=== Section Start ===

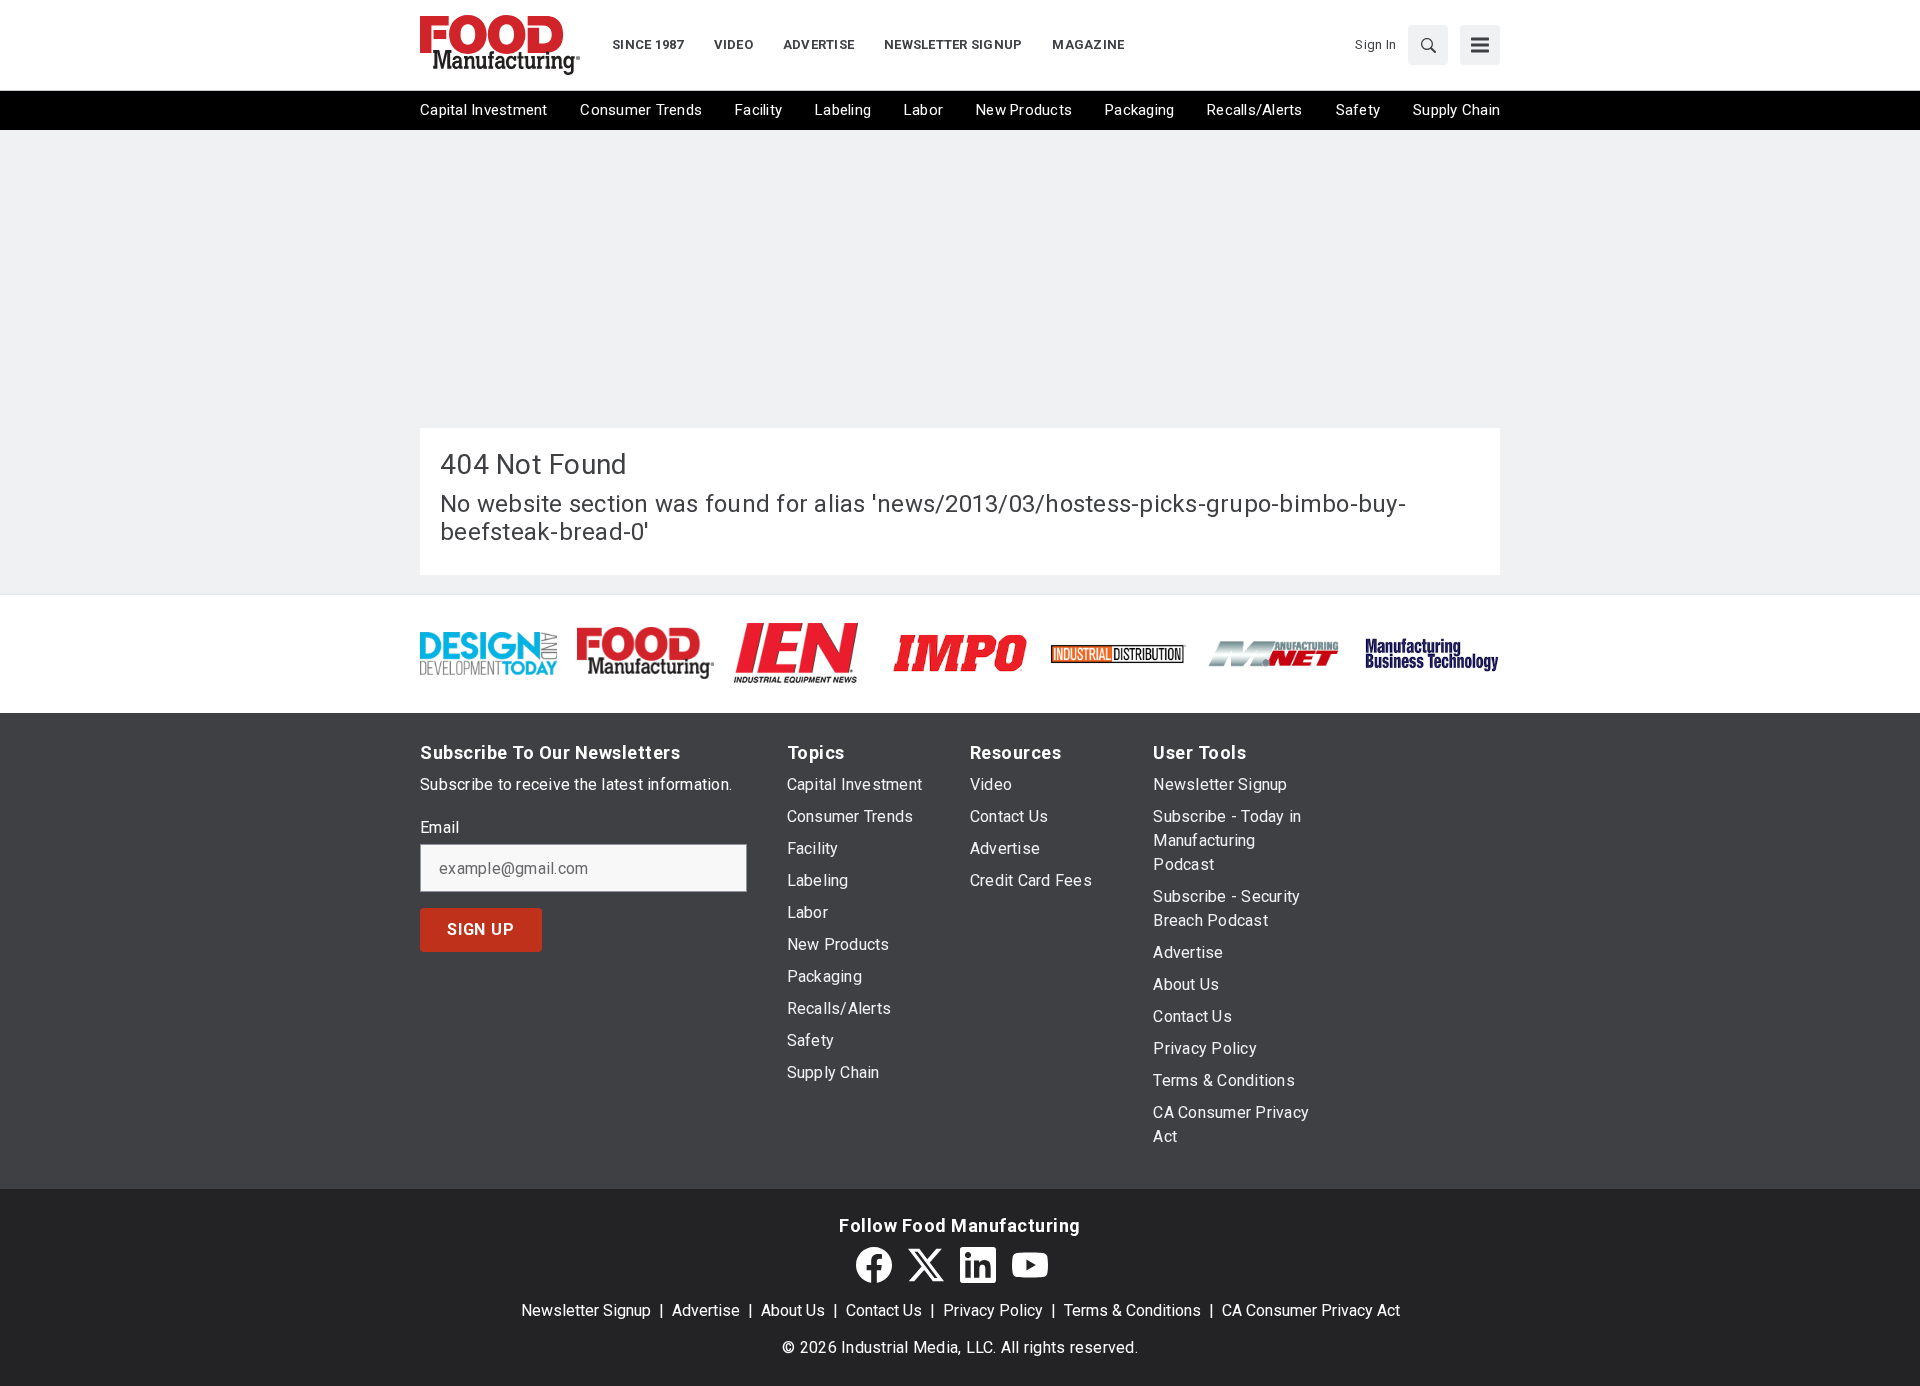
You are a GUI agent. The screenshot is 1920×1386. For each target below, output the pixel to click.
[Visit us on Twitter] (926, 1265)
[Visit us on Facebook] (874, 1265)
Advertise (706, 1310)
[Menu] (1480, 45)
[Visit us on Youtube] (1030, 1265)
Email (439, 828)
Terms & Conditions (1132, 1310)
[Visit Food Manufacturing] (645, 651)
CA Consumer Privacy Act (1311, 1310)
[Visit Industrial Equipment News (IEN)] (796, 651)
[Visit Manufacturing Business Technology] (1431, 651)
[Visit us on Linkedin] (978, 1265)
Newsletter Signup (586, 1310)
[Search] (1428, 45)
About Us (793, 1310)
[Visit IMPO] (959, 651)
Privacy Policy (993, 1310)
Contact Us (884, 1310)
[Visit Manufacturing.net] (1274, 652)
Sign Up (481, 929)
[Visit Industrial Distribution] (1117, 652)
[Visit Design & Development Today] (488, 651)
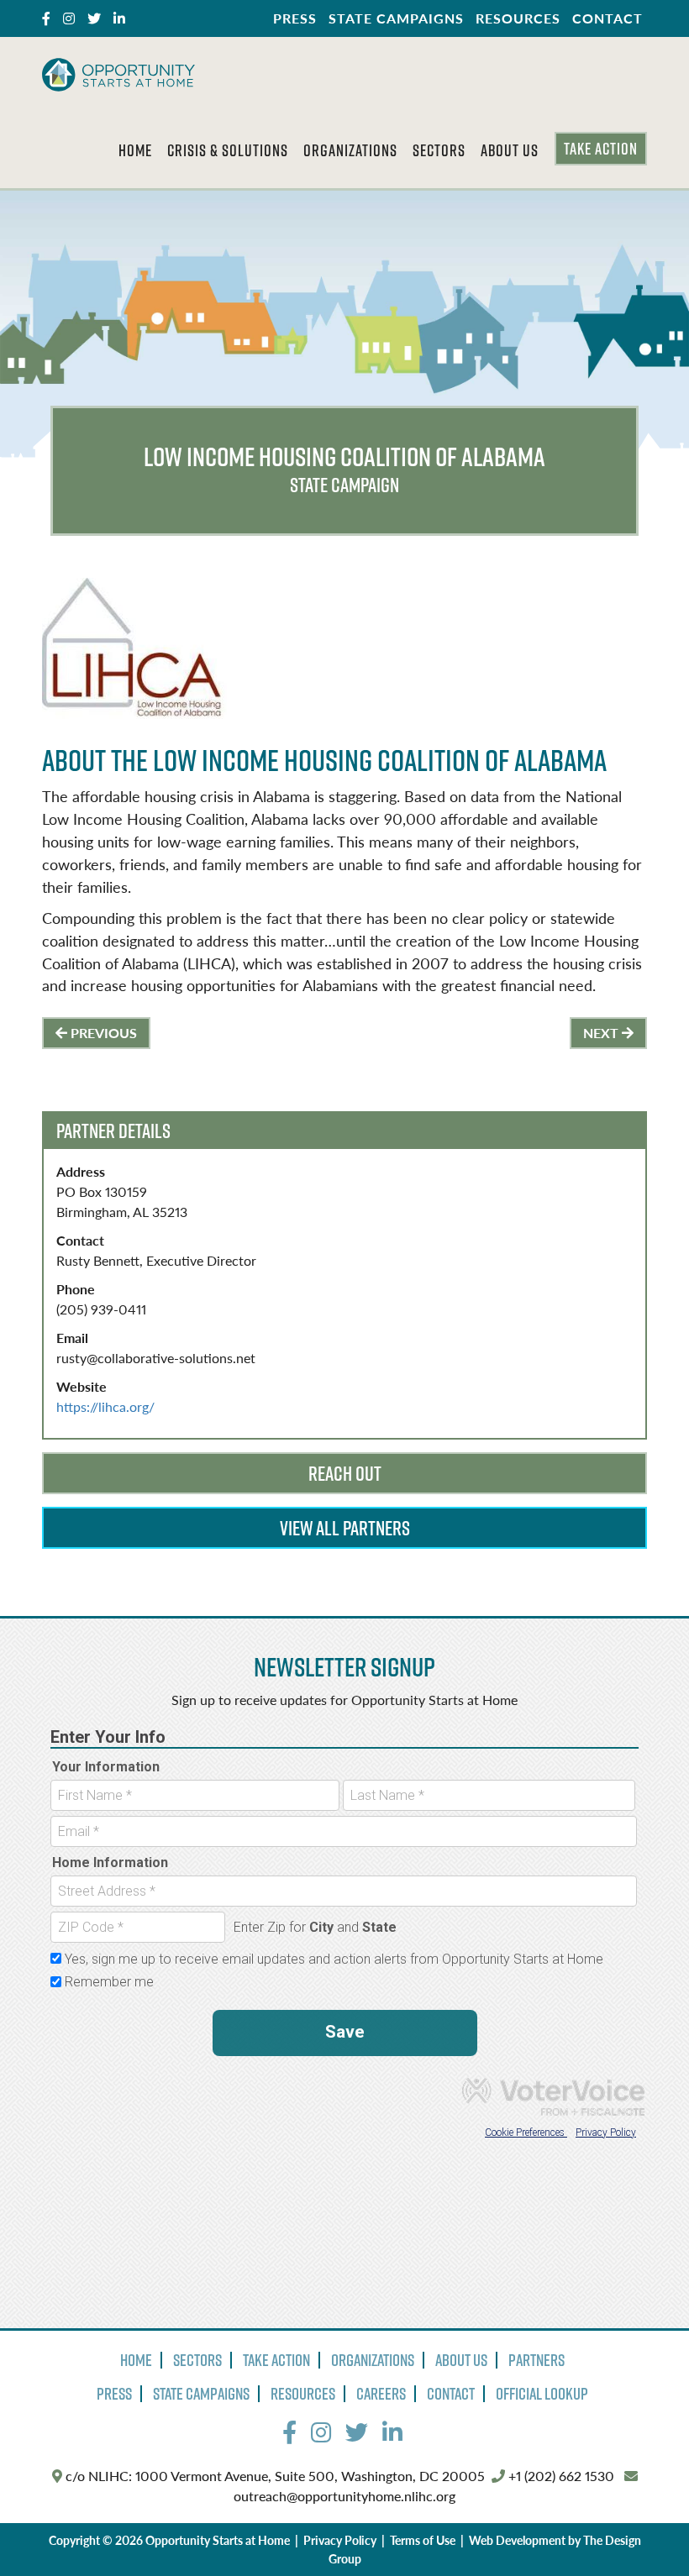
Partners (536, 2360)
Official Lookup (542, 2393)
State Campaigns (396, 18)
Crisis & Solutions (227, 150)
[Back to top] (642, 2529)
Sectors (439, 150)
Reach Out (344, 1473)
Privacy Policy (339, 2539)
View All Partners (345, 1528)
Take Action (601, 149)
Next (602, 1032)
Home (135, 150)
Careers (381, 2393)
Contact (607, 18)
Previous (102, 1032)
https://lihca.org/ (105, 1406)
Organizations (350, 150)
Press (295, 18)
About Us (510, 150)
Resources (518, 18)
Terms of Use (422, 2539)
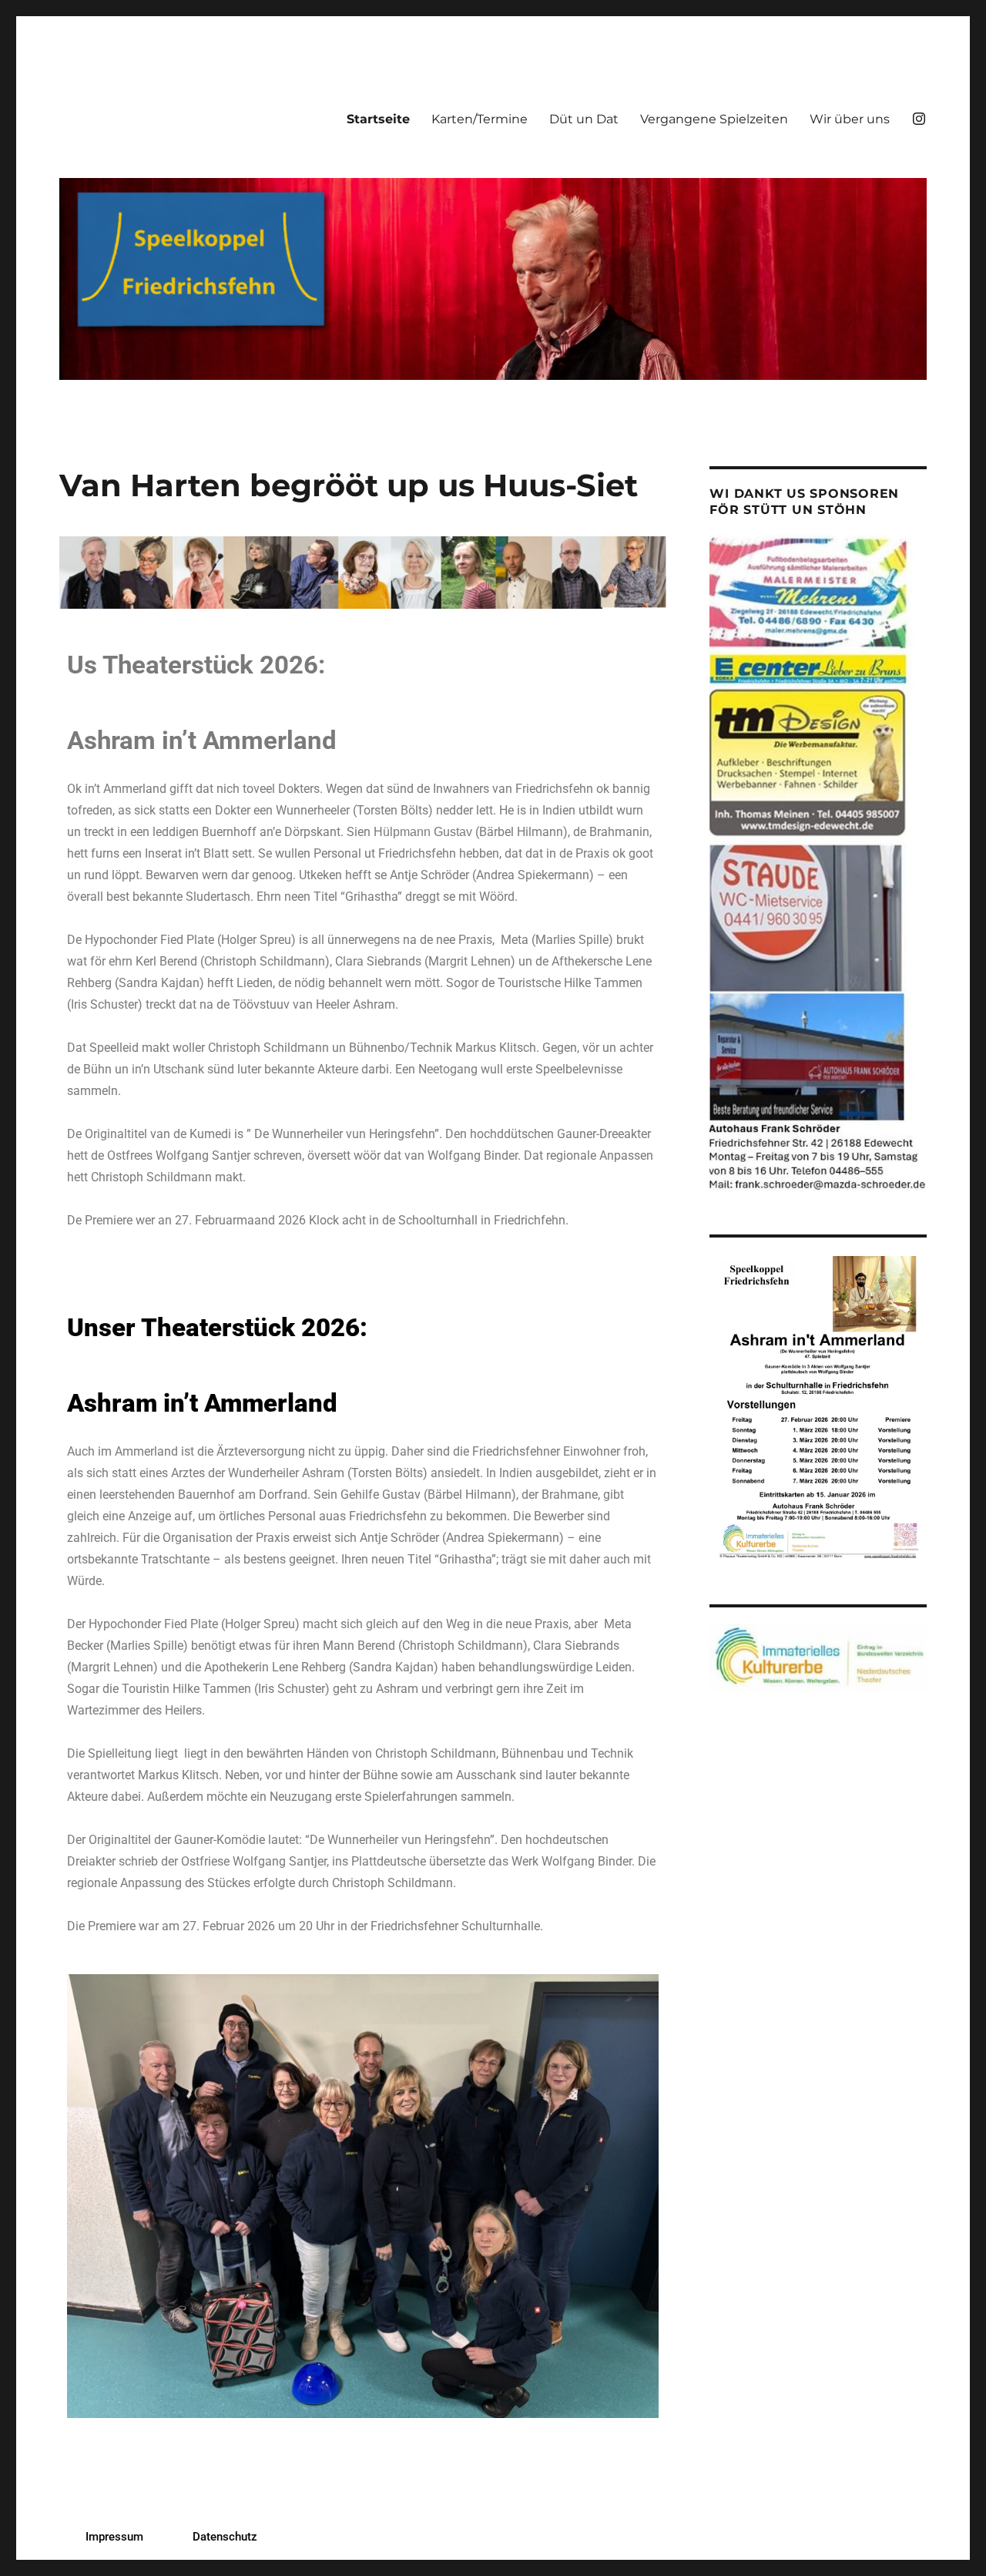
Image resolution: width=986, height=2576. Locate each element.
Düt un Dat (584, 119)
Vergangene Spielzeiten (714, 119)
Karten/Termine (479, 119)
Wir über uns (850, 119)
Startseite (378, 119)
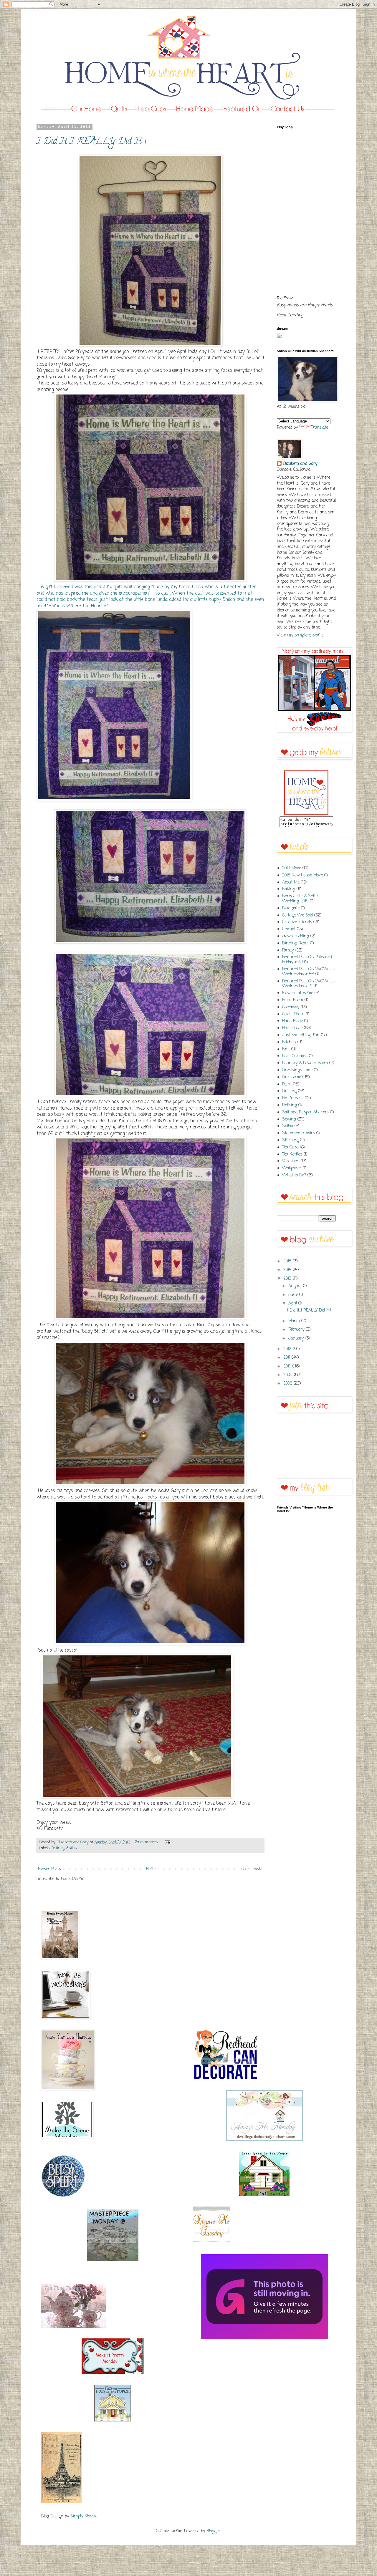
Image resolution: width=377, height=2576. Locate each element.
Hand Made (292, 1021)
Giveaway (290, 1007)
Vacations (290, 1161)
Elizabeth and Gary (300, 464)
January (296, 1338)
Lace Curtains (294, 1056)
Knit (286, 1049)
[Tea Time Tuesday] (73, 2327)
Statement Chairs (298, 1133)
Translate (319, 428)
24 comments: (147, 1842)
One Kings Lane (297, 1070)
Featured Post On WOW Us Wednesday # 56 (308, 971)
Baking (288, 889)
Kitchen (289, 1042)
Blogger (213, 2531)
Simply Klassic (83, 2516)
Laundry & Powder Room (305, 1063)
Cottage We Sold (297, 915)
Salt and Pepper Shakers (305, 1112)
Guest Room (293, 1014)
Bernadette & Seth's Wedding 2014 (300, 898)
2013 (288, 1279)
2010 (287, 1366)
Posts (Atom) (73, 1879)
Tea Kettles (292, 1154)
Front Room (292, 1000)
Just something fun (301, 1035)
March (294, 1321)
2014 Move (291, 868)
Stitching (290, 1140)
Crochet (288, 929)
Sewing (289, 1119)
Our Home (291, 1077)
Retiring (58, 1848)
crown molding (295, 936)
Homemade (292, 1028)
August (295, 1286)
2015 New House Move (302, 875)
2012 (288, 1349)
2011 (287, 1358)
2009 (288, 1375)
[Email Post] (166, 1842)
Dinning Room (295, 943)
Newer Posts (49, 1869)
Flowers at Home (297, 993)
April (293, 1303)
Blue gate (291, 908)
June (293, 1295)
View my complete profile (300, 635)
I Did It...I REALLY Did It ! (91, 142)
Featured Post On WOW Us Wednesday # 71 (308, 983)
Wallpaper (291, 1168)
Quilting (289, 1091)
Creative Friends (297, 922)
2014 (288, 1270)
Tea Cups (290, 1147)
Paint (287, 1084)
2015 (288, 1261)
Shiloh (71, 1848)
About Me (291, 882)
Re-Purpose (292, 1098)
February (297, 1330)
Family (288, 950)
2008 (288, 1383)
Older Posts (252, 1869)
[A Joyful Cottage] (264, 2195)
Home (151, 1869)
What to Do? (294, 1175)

=== Section End ===

— ASSIGNMENT —
Only the lines above starting with the line with "Next (602, 1032)" and going on through the line with "Flowers at Home (297, 993)" belong in the answer; repeat them exactly, minus any picture.

— OUTPUT FOR THIS EXERCISE —
Next (602, 1032)
Home (135, 150)
Careers (381, 2393)
Contact (607, 18)
Previous (102, 1032)
https://lihca.org/ (105, 1406)
Organizations (350, 150)
Press (295, 18)
About Us (510, 150)
Resources (518, 18)
Terms of Use (422, 2539)
Image resolution: width=986, height=2576. Locate each element.
Düt un Dat (584, 119)
Vergangene Spielzeiten (714, 119)
Karten/Termine (479, 119)
Wir über uns (850, 119)
Startseite (378, 119)
Image resolution: width=377, height=2576. Locate each element.
Hand Made (292, 1021)
Giveaway (290, 1007)
Vacations (290, 1161)
Elizabeth and Gary (300, 464)
January (296, 1338)
Lace Curtains (294, 1056)
Knit (286, 1049)
[Tea Time Tuesday] (73, 2327)
Statement Chairs (298, 1133)
Translate (319, 428)
24 comments: (147, 1842)
One Kings Lane (297, 1070)
Featured Post On WOW Us Wednesday # 56 (308, 971)
Baking (288, 889)
Kitchen (289, 1042)
Blogger (213, 2531)
Simply Klassic (83, 2516)
Laundry & Powder Room (305, 1063)
Cottage We Sold (297, 915)
Salt and Pepper Shakers (305, 1112)
Guest Room (293, 1014)
Bernadette & Seth's Wedding 2014 (300, 898)
2013 (288, 1279)
2010 (287, 1366)
Posts (Atom) (73, 1879)
Tea Kettles (292, 1154)
Front Room (292, 1000)
Just something fun (301, 1035)
March (294, 1321)
2014 Move (291, 868)
Stitching (290, 1140)
Crochet (288, 929)
Sewing (289, 1119)
Our Home (291, 1077)
Retiring (58, 1848)
crown molding (295, 936)
Homemade (292, 1028)
August (295, 1286)
2015 New House Move (302, 875)
2012 (288, 1349)
2011 (287, 1358)
2009 (288, 1375)
[Email Post] (166, 1842)
Dinning Room (295, 943)
Newer Posts (49, 1869)
Flowers at Home (297, 993)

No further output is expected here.